# Scam warning for Bali



## sydboy007 (31 July 2013)

*for those who wont read the whole post, if you get asked to fill out a survery about bali either say no, or provide false name / hotel details*


Just on holiday in bali and took the bait for winning a prize holiday.  Had to go out to Sanur and since I'd neverf been there and was told I could enjoy the beach and pool of the hotel in question thought why not.  Free taxi there and back and lunch.  Was pretty sure it was going to be a time share hard sell but hey, i can easily say no after availing myself of all that's been promised

So i get to speak with an Aussie guy who had been a financial advisor in cairns who'd then moved to Bali in 2008.  It was quite interesting how they try to frame the "savings" you can make.  I'll  admit they provide all the relevant information, but they do their best to sort of keep each cost separated in time so that by the end you are likely to forget about the monthly maintenance fee.

I also had to bit my tongue to not laugh when the Aussie guy said it's s o much easier to operate in Blai due to the less restrictive regulations.  Oh I bet.  Pretty much no consumer protection is great for these kind of hard sell scams.

So I say I'd like to have lunch and try out the pool and beach before I decide.  Lunch was mediocre, and to be honest I was a bit scared to order anything non vegetarian since the fish / meat was on display with little to keep it at a temp below which bali belly doesn't flourish   The pool area was quite nice, and the beach was much nicer than in the kuta / legian / seminyak areas.  No pesky people selling crap to bother you.

After a few hours at the pool and beach went back and said the 15K purchase price with the monthly maintenance fee didn't seem to make financial sense to me.  The guy that does the "pricing" was from the UK.  Think used car salesman in American Dad and you have a pretty good picture of what he was like.  Had to really bite  my tongue to not call him a tosser.  I jotted down a few figures to show him why I didn't see the value.  He tried a few emotional cons on me, then I could tell he decided I wasn't going to buy and he'd best be off to the next victim.

I'd say the monthly maintenance fee alone would let you have a pretty nice 2 week holiday in bali.

All in all had an Ok day for minimal cost, just an hour n half of my time, but hey I was oin holiday and sorta wanted to experience one of these hard seel campaigns just to see how they operate.


----------



## basilio (1 August 2013)

Creative arn't they ? I "won" a prize in Bali a few years ago and my partner and I were whisked away for a prize and a sell.

Reminded of all the worst elements of time share selling in the early 80's in Australia.
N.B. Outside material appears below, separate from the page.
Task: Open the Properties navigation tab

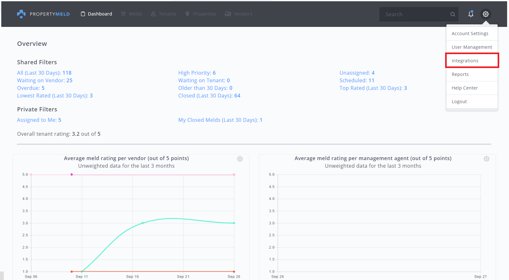Action: point(201,14)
I found it (very) hard not to say how utterly deceitful it all was. ( I did want to get taken back to the hotel.)


----------



## Sean K (1 August 2013)

The scam doesn't seem to have altered too much in the past 15 years. Back then, I won some prize from a scratchie type ticket. When I started questioning the numbers I got 'this guy is wasting our time'. Avoid everyone.


----------



## db94 (1 August 2013)

Same thing happened when my family and I went to Bali (when I was about 13-14).
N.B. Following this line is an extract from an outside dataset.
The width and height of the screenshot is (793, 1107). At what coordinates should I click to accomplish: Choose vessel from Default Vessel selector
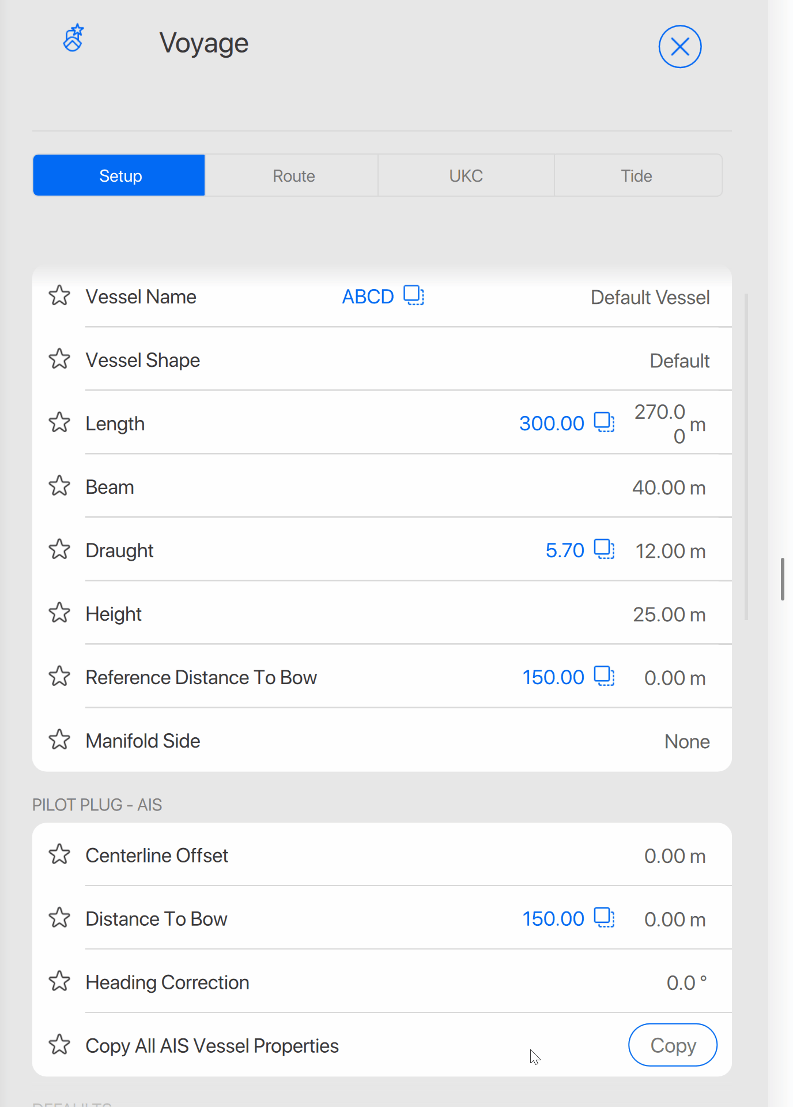(x=649, y=298)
Pommy guy tried to sell us time share and tried conning my dad into buying into it. Thank fully my dad knew better.

The scary thing was that they actually called our hotel room to invite to this 'special' offer. The Indonesian government must sell the immigration forms to them for a price. 
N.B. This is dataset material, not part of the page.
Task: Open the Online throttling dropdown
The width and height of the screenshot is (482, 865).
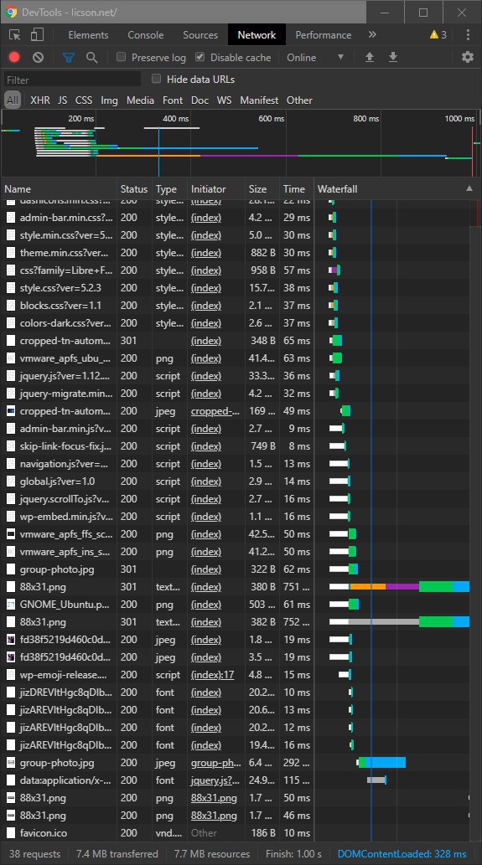Action: (x=315, y=58)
All that aside though, I lovee Bali!


----------



## sydboy007 (2 August 2013)

I've filled out a few more of the surveys

Decided to have some  fun

I know the poor locals have no idea but I'd say the one's doing the phone calls probably get the message

I've used the alias

Richard Cranium
Seymour Butts
Wayne Kerr

I really don't know how anyone can think these are a worthwhile "investment"

Your saddled with ongoing maintenance levy, and I have no idea how easy it is to make bookings at the other properties they have at the prices they were quoting - $250 / week for one group and $200-600 / week for the other.

Possibly they're hoping between the sun and bintangs you'll have an addled brain and sign on the dotted line.  The 20% discount is a real kicker and the fact the new property is due to be completed by the end of the year so you're getting a second discount by being able to buy in before construction is completed and shares are sold at a higher price.

I was reading my "free" holiday accommodation T&Cs which included a $77 booking fee and the fact I'd have to sit thru another spiel to get me to buy in.  It went into the trash.

I hate to think what kind of financial advise the aussie guy used to give in Australia.  makes me think it could be one of the reasons he packed up shop and hangs his shingle out in Bali now


----------



## somlon44 (11 August 2013)

Your scam does n't manage to have altered an excessive amount before 10 a long time. Back i won a few prize from your scratchier type ticket. While i started asking yourself the numbers I acquired this gentleman is wasting our time. Avoid all people.


----------



## So_Cynical (11 August 2013)

My ex wife once ate a large gold fish in Bali.


----------



## burglar (12 August 2013)

So_Cynical said:


> My ex wife once ate a large gold fish in Bali.




Yes! That would be a deal-breaker for me too, also! :


----------



## sydboy007 (12 August 2013)

So_Cynical said:


> My ex wife once ate a large gold fish in Bali.




*BURP?*


----------



## freebird54 (30 May 2019)

I love these seminars - 35 years ago they were all the rage in Hawaii - I got a load of banquets and yacht trips out of that. And of course same here and other countries.
you have to have all the answers when the closer appears -  you start off with just amateurs.

Because of the rise in prices some people have done very well of course - just like the King Con negative gearing seminars.


----------